### SCHRIJFOPDRACHT 1:
Herschrijf het stuk uit het artikel over het sturen van de accountant tussen "Dit artikel is" en "daarop volgende discussie.", beide inbegrepen, met "blogbericht" in plaats van "column".
### SCHRIJFOPDRACHT 2:
Beantwoord deze vragen over het artikel over het sturen van de accountant:
(a) In welk nummer van Accountant is het artikel verschenen?
(b) Op welke datum stond de column van Marianne van der Zijde op Accountant.nl?
(c) Aan welke universiteit is Jim Emanuels hoogleraar?

### PAGINATEKST:
Wie stuurt de accountant?
Als cfo, financieel manager of controller de accountant sturen klinkt als een no go area. Want die accountant moet na een trits aan schandalen toch vooral zijn onafhankelijkheid behouden om de kwaliteit van de controle te waarborgen. Toch hoeft sturen niet negatief te zijn, zeggen betrokkenen.
Dit artikel is verschenen in Accountant Q1, 2016
Bekijk alle artikelen uit dit nummer
» Download dit artikel in pdf
Is de accountant nog te sturen? En zo ja, hoe doen controllers, financieel managers en cfo's dat dan? En is dat sturen verkeerd? Die vragen kwamen op na een column op Accountant.nl (28 oktober 2015) van Marianne van der Zijde, eerder hoofd Toezicht Kwaliteit Accountantscontrole bij de AFM, nu adviseur en trainer van accountantsorganisaties. Daarin verplaatste ze zich in een hoofd administratie die de accountant niet slimmer maakt dan strikt noodzakelijk. “Mijn punt is dat je je als accountant bewust bent dat je kunt worden gestuurd en dat je je controleaanpak daarop inricht”, schreef ze in de daarop volgende discussie.
Jim Emanuels, hoogleraar bestuurlijke informatievoorziening aan de Rijksuniversiteit Groningen, reageert. Hij vergelijkt de accountant met een scheidsrechter. “Als hij de regels niet kent, wordt hij gewoon gepiepeld. Je zult je daarnaast ook verder in de ratio en de interpretatie van de norm en de business van de klant moeten verdiepen. Verder is mensenkennis een must. Reageert iemand atypisch, dan kan dat een signaal zijn. Leer daarmee omgaan. Kom dat accountantshok uit. Praat met cfo's en financieel managers. Begrijp waarom ze willen sturen. Voor de competenties die bij dat spel horen, is al meer aandacht gekomen in de eindtermen van de accountantsopleiding.”

### GEGEVENSREGELS:
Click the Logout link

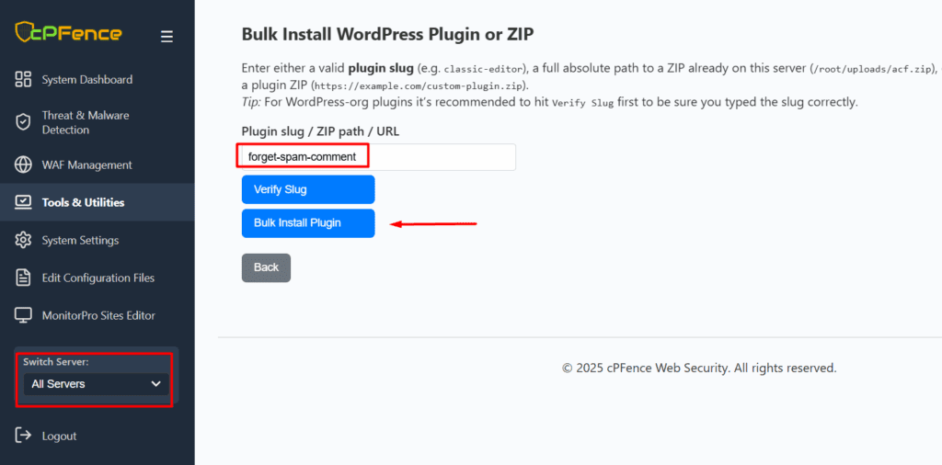tap(59, 436)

### ANTWOORD OPDRACHT 1:
Dit artikel is verschenen in Accountant Q1, 2016
Bekijk alle artikelen uit dit nummer
» Download dit artikel in pdf
Is de accountant nog te sturen? En zo ja, hoe doen controllers, financieel managers en cfo's dat dan? En is dat sturen verkeerd? Die vragen kwamen op na een blogbericht op Accountant.nl (28 oktober 2015) van Marianne van der Zijde, eerder hoofd Toezicht Kwaliteit Accountantscontrole bij de AFM, nu adviseur en trainer van accountantsorganisaties. Daarin verplaatste ze zich in een hoofd administratie die de accountant niet slimmer maakt dan strikt noodzakelijk. “Mijn punt is dat je je als accountant bewust bent dat je kunt worden gestuurd en dat je je controleaanpak daarop inricht”, schreef ze in de daarop volgende discussie.

### ANTWOORD OPDRACHT 2:
(a) Accountant Q1, 2016
(b) 28 oktober 2015
(c) De Rijksuniversiteit Groningen